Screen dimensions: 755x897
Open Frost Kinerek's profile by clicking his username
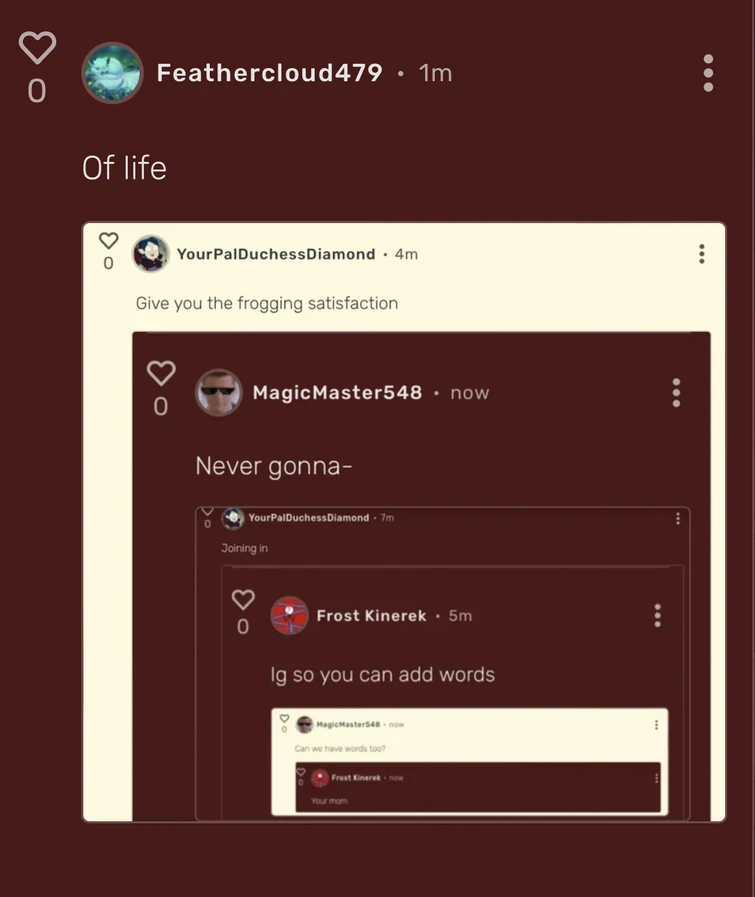(x=374, y=615)
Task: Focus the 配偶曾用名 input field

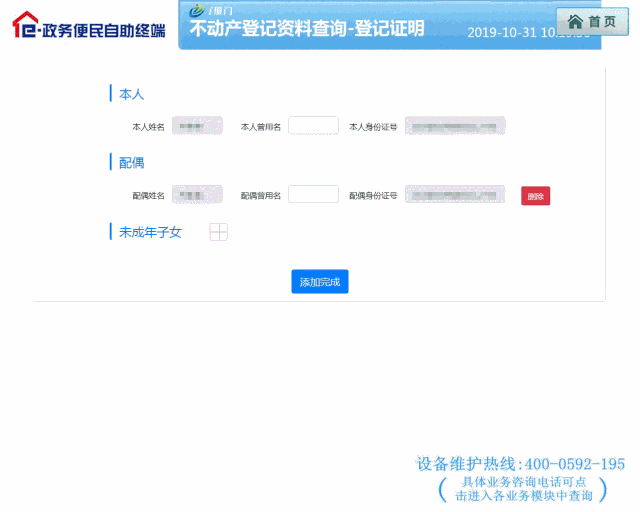Action: click(313, 195)
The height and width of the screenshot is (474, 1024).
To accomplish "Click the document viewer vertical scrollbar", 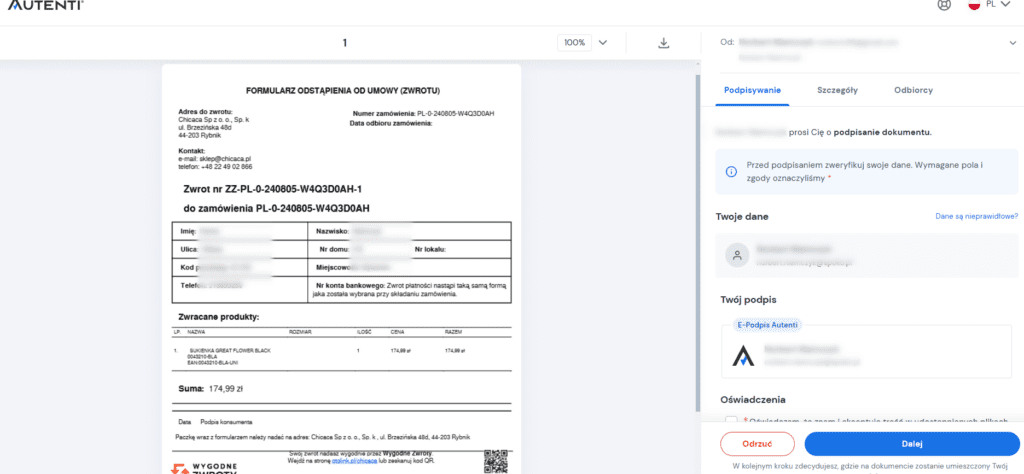I will [695, 250].
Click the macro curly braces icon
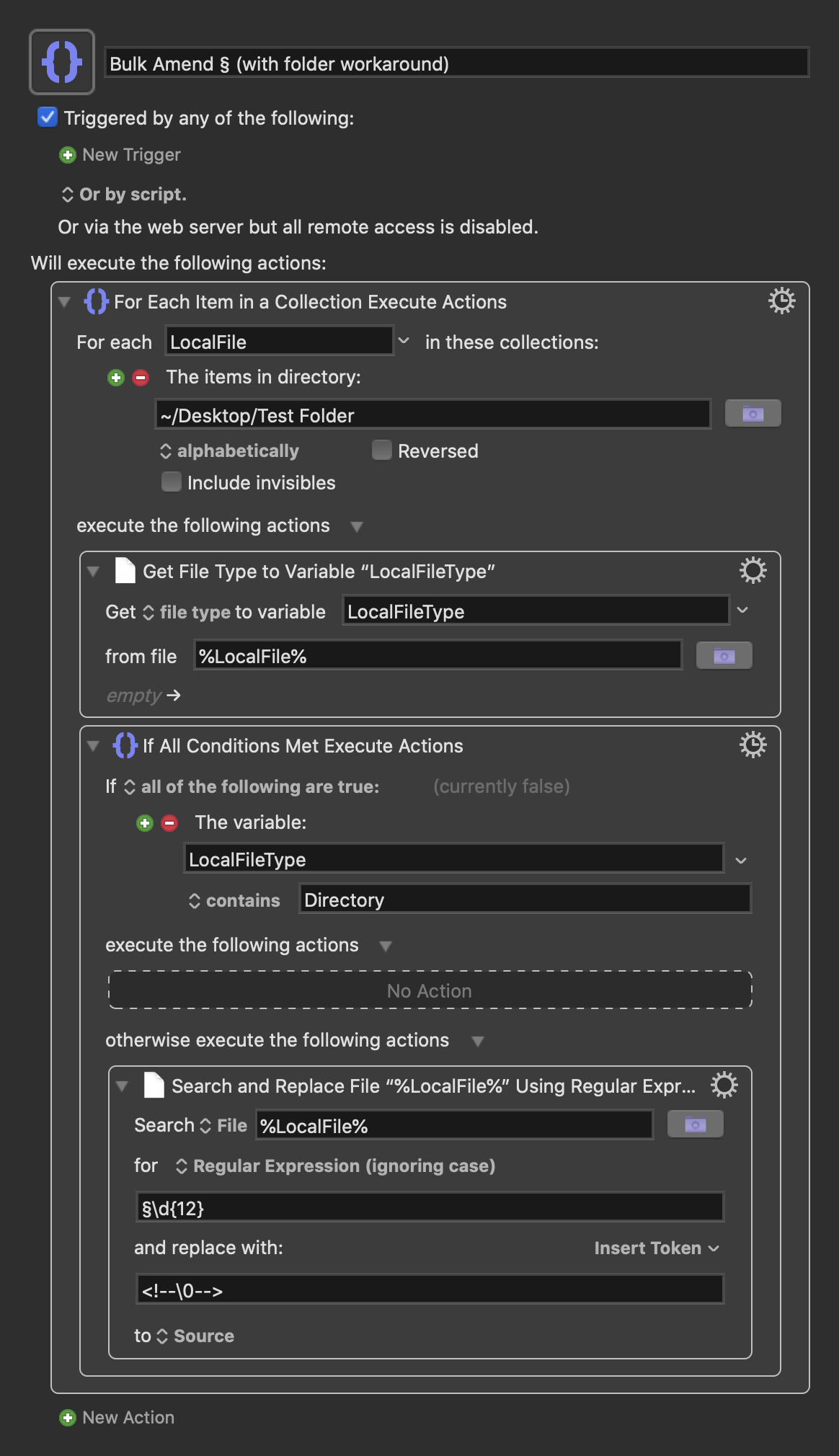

########

- **Exercise requirements**
The answer should contain only the lines from the beginning of the material above through the line with "The height and", retyped exactly, with the pictures removed.

- **Task output**
Screen dimensions: 755x897
Open Frost Kinerek's profile by clicking his username
(x=374, y=615)
Task: Focus the 配偶曾用名 input field

Action: click(313, 195)
The height and width of the screenshot is (474, 1024).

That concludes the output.